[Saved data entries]
-=-=-=-=-
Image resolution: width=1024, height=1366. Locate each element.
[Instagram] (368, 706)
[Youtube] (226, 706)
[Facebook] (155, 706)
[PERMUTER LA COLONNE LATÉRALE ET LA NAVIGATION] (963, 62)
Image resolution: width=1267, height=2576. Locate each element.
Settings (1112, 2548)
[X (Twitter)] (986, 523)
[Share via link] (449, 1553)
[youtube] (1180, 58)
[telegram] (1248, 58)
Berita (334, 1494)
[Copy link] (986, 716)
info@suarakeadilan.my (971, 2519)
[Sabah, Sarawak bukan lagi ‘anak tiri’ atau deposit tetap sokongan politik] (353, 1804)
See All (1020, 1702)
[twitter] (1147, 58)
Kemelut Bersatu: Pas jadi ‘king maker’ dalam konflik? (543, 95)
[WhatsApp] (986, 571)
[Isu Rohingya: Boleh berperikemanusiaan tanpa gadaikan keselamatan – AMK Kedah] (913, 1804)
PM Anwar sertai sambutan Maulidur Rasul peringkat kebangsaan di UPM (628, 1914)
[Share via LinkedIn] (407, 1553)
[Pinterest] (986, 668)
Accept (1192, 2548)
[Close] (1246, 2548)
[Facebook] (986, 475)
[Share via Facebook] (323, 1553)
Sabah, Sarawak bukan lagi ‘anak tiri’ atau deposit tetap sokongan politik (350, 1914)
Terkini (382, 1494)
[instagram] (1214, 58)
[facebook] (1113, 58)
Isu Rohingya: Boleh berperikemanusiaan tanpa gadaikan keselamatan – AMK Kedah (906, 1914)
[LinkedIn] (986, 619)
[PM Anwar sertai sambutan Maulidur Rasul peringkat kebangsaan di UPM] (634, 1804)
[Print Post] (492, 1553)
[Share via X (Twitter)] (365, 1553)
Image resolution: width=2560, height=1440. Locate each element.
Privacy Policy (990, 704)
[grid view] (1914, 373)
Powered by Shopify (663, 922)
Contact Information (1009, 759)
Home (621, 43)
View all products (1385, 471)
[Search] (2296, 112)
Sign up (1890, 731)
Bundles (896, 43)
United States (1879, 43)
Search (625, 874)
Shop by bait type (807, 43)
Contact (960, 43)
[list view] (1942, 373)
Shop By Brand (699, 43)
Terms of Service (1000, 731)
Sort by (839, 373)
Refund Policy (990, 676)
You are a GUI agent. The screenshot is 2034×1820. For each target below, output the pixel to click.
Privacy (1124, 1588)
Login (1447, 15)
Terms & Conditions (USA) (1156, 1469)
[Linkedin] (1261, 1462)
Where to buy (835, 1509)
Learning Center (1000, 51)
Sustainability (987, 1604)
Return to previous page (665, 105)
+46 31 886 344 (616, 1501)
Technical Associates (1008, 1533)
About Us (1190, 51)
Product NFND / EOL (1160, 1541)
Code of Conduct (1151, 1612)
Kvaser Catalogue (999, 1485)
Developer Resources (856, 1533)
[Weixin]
-=-=-=-=-
Repeat the data in full. Nothing may be dropped or altered.

Image resolution: width=1024, height=1366. Locate each element.
[Instagram] (368, 706)
[Youtube] (226, 706)
[Facebook] (155, 706)
[PERMUTER LA COLONNE LATÉRALE ET LA NAVIGATION] (963, 62)
Image resolution: width=1267, height=2576. Locate each element.
Settings (1112, 2548)
[X (Twitter)] (986, 523)
[Share via link] (449, 1553)
[youtube] (1180, 58)
[telegram] (1248, 58)
Berita (334, 1494)
[Copy link] (986, 716)
info@suarakeadilan.my (971, 2519)
[Sabah, Sarawak bukan lagi ‘anak tiri’ atau deposit tetap sokongan politik] (353, 1804)
See All (1020, 1702)
[twitter] (1147, 58)
Kemelut Bersatu: Pas jadi ‘king maker’ dalam konflik? (543, 95)
[WhatsApp] (986, 571)
[Isu Rohingya: Boleh berperikemanusiaan tanpa gadaikan keselamatan – AMK Kedah] (913, 1804)
PM Anwar sertai sambutan Maulidur Rasul peringkat kebangsaan di UPM (628, 1914)
[Share via LinkedIn] (407, 1553)
[Pinterest] (986, 668)
Accept (1192, 2548)
[Close] (1246, 2548)
[Facebook] (986, 475)
[Share via Facebook] (323, 1553)
Sabah, Sarawak bukan lagi ‘anak tiri’ atau deposit tetap sokongan politik (350, 1914)
Terkini (382, 1494)
[instagram] (1214, 58)
[facebook] (1113, 58)
Isu Rohingya: Boleh berperikemanusiaan tanpa gadaikan keselamatan – AMK Kedah (906, 1914)
[LinkedIn] (986, 619)
[PM Anwar sertai sambutan Maulidur Rasul peringkat kebangsaan di UPM] (634, 1804)
[Print Post] (492, 1553)
[Share via X (Twitter)] (365, 1553)
Image resolution: width=2560, height=1440. Locate each element.
Privacy Policy (990, 704)
[grid view] (1914, 373)
Powered by Shopify (663, 922)
Contact Information (1009, 759)
Home (621, 43)
View all products (1385, 471)
[Search] (2296, 112)
Sign up (1890, 731)
Bundles (896, 43)
United States (1879, 43)
Search (625, 874)
Shop by bait type (807, 43)
Contact (960, 43)
[list view] (1942, 373)
Shop By Brand (699, 43)
Terms of Service (1000, 731)
Sort by (839, 373)
Refund Policy (990, 676)
You are a GUI agent. The screenshot is 2034×1820. For each target below, output the pixel to click.
Privacy (1124, 1588)
Login (1447, 15)
Terms & Conditions (USA) (1156, 1469)
[Linkedin] (1261, 1462)
Where to buy (835, 1509)
Learning Center (1000, 51)
Sustainability (987, 1604)
Return to previous page (665, 105)
+46 31 886 344 (616, 1501)
Technical Associates (1008, 1533)
About Us (1190, 51)
Product NFND / EOL (1160, 1541)
Code of Conduct (1151, 1612)
Kvaser Catalogue (999, 1485)
Developer Resources (856, 1533)
[Weixin]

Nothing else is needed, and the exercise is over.